Saturday, October 6, 2012

Liberia

Jim taught these children how to play hopscotch.  They all wanted to do it at once.


This is a fresh water inlet near the sea; such a beautiful sight--what he didn't take a picture of was the garbage lining the shore.

These pictures were taken in Sierra Leone--it was the reddest sky I'd ever seen.  The first was taken by
Sister Burns.  The next two by Sister Roggia, Mission President's wife.



Beautiful African children.
Friday, October 5, 2012

Dear Family & Friends,

Once again I got the lucky/unlucky straw of being held back here for lack of room in the car.  I am not required to look at the same stuff we saw last trip.  And the hotel has a nice room, TV (when it is working) and Internet (when it is working) and a restaurant.  They have, like many other hotels in Africa, remodeled and expanded since we were last here.  Jim is taking the Miles’s around to see where the projects of wells and latrines will be built.

E/S Miles don’t have a vehicle to drive!  Sometimes in Africa their ways don’t compute with our logic at all!  Their boss told them to ‘get acquainted’ (for three months!) until their truck became available the first of the year!  I have thought of ways that they can get around, but in the end they will be renting a vehicle that Prince can locate them for $50 a day, a real bargain in Africa.  Elder Miles checked with a regular car rental place and they told him he (1) had to use a driver (2) it would be $175 a day!  The NGO’s don’t mind paying those prices, but we certainly do! 


This is behind a marketplace and it is where they have some old latrines.  Even though it is again littered with garbage, it is not the huge mound we saw last time we were here.  They said they would clean it up.  But, will they ever change and keep it that way?  I doubt it.  It is a way of life here, what to do with your garbage.

Elder Miles is former military and a farmer and I don’t know what else.  His wife no doubt likes to drive tractors, but even so yesterday’s jaunt left her rung out.  They went in Bundor’s car and he doesn’t have air conditioning so you just get hotter and sweatier as the day goes along.  By the time they got back at dinnertime, I think they wondered how they would do here!  I assured Sister Miles that it would get better.  Their truck would have air conditioning and it would make all the difference. 

This is the dip well that they will use to flush their new latrines when we build them.  Bundor was having a fit seeing the filthiness here.   Wherever he goes he is always training the people in hygiene practices, not that they need it or anything…
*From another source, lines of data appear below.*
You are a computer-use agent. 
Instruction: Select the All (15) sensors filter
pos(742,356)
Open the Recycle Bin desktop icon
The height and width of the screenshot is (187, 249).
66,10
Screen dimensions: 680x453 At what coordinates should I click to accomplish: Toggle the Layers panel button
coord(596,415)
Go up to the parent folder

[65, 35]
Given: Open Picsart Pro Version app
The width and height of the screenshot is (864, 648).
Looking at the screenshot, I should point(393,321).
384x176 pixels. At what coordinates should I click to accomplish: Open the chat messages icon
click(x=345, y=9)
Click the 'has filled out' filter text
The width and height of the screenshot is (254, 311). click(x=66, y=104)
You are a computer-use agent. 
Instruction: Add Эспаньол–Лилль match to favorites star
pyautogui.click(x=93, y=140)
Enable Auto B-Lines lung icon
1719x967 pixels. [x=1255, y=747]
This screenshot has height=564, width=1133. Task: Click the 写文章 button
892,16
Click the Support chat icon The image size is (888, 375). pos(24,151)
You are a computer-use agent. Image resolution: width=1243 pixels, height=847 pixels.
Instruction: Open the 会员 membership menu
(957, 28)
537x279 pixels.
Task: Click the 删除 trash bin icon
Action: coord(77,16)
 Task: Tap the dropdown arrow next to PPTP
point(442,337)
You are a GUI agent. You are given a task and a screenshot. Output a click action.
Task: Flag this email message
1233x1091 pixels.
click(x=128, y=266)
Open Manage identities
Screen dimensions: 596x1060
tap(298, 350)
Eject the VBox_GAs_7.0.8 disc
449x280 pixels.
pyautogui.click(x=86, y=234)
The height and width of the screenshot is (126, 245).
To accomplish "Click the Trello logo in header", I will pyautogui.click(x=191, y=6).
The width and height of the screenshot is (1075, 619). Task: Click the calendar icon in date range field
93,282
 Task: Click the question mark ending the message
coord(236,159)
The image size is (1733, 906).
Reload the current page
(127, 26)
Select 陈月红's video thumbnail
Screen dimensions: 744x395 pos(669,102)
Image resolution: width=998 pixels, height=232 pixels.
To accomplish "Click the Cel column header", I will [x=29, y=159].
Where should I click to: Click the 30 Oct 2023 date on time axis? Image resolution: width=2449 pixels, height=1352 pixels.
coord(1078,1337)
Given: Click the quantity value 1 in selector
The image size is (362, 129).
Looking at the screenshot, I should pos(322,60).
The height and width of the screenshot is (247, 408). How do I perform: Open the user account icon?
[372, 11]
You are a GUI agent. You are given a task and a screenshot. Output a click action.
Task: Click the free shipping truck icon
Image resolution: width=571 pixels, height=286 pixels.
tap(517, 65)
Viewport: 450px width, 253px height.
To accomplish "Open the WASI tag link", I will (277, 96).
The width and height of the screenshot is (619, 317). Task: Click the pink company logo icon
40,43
Back at the hotel I found that if I walked in the morning before 9 AM I would not melt.  It is the cooler time of year, raining off and on during the day and night.  As I made my jaunt I was a curiosity to the workers who wanted to talk to me to find out why I was walking.  I assured them it was because we drive everywhere and we have to walk for exercise—they don’t need to belong to a gym or ‘walk on purpose’, going nowhere in particular like we do.  One man wanted to walk with me on his day off—I told him I was going to be in church on Sunday.  Africans are always so sweet to talk to, so friendly and nice (of course, often after that they want you to ‘sponsor’ them, send them to school, take them to America, etc.)  Today as I walked I saw them removing the garbage from the day before from the kitchen area—it makes you not want to eat the food, although I’ve never gotten sick here before.  I walked with the smells of rotting fish and garbage in my nostrils.  I didn’t envy the guy having to clean it all out.  One man called me grandmother as I walked and I said that indeed, I had 27 grandchildren, to which he replied, “Praise God.” 

Bundor was to arrive here at the hotel at 9 AM.  He finally did, at 11—even that is pushing African time…as for me, I find plenty to do in my room, including some sort of a perverse pleasure of doing my wash by hand.  I think they frown upon this here at the hotel, but I can’t seem to help myself.  I have to wash just enough to get us home again.

In honor of E/S Burns’s experiences and now E/S Miles, I’m adding to my increasingly silly song, which I thought of while walking:

Accidents are happening, you see them everyday;
Elder Burns is now a part, of the country way. 
Hot contentions do abound, we see them everywhere,
Sister Burns will be a prayin’ they will not have a care.
Elder Miles and Sister Miles arrived with their high hopes,
Now they fear they will not drive and cannot learn the ropes.